■ **What you should do**
Your copy begins at the line with "600x475 pixels." and runs through the end of the data below. Set down only those lines exactly, without pictures.

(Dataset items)
_ _ _ _ _
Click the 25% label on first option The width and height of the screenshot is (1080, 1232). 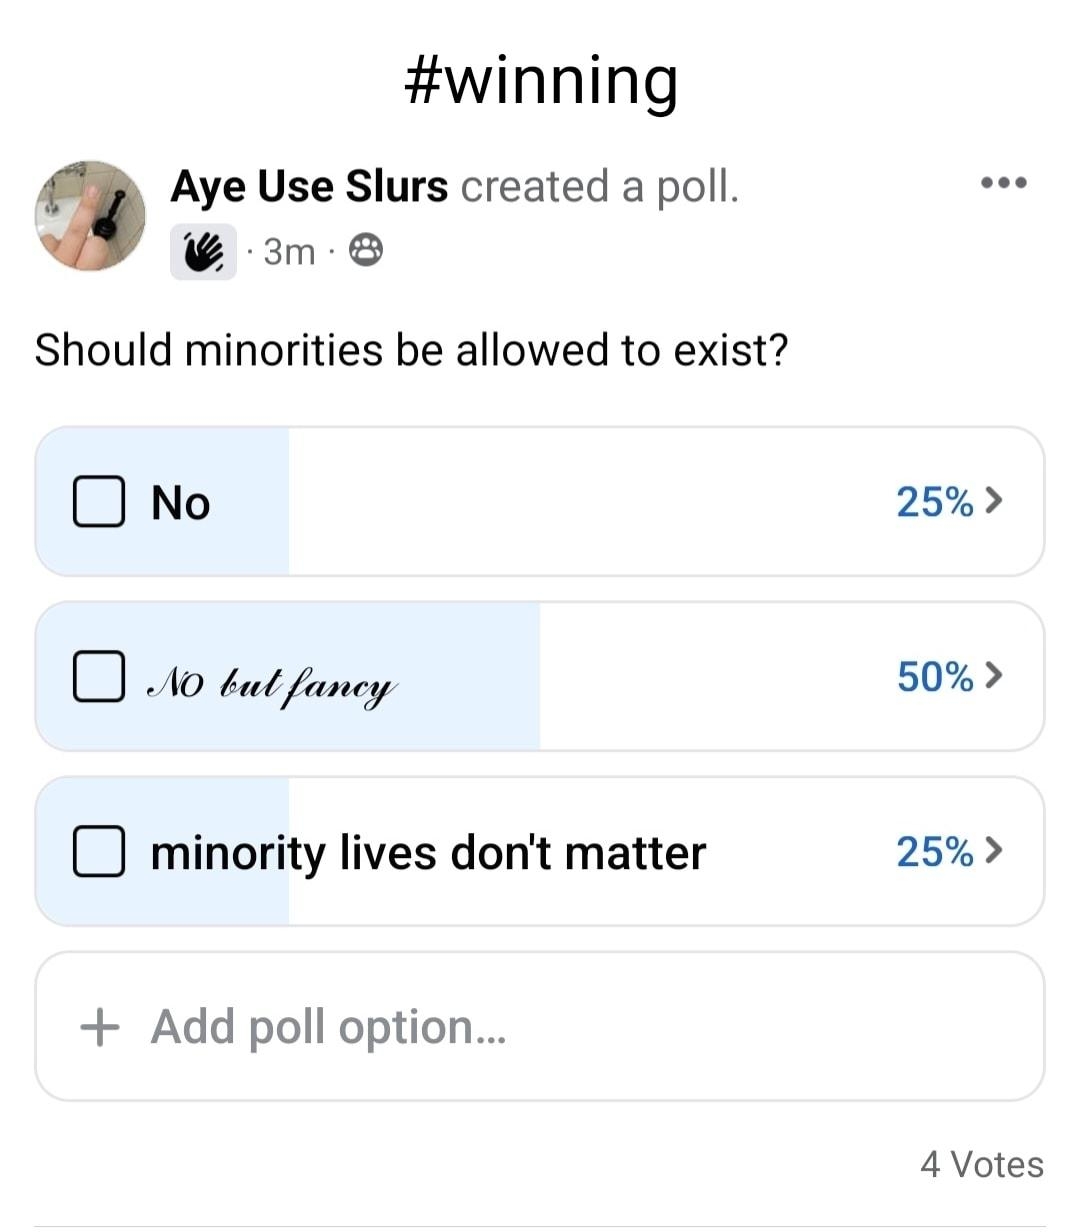coord(934,501)
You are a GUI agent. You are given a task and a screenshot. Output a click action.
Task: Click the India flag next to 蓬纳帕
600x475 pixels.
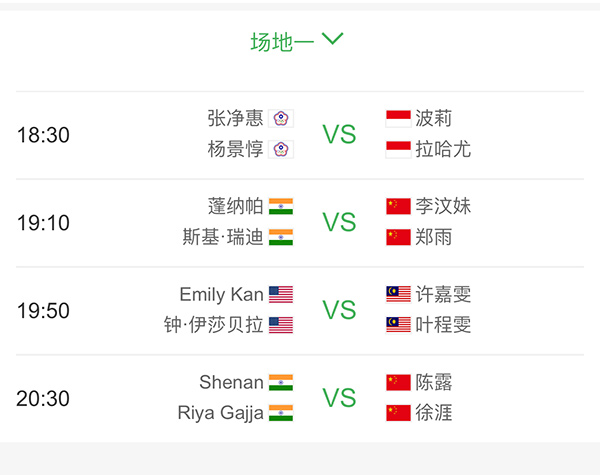pos(281,206)
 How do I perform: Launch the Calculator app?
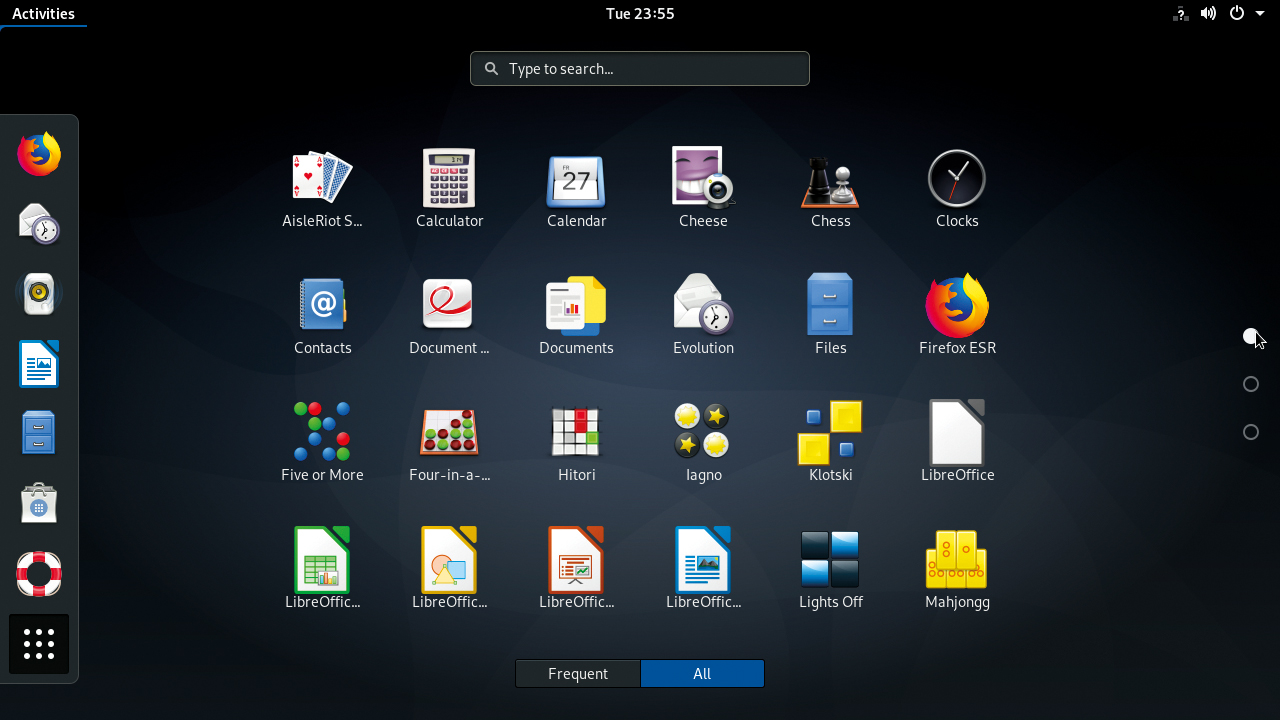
_ _ _ _ _
■ **Answer for the task**
600x475 pixels.
pos(281,206)
 How do I perform: Launch the Calculator app?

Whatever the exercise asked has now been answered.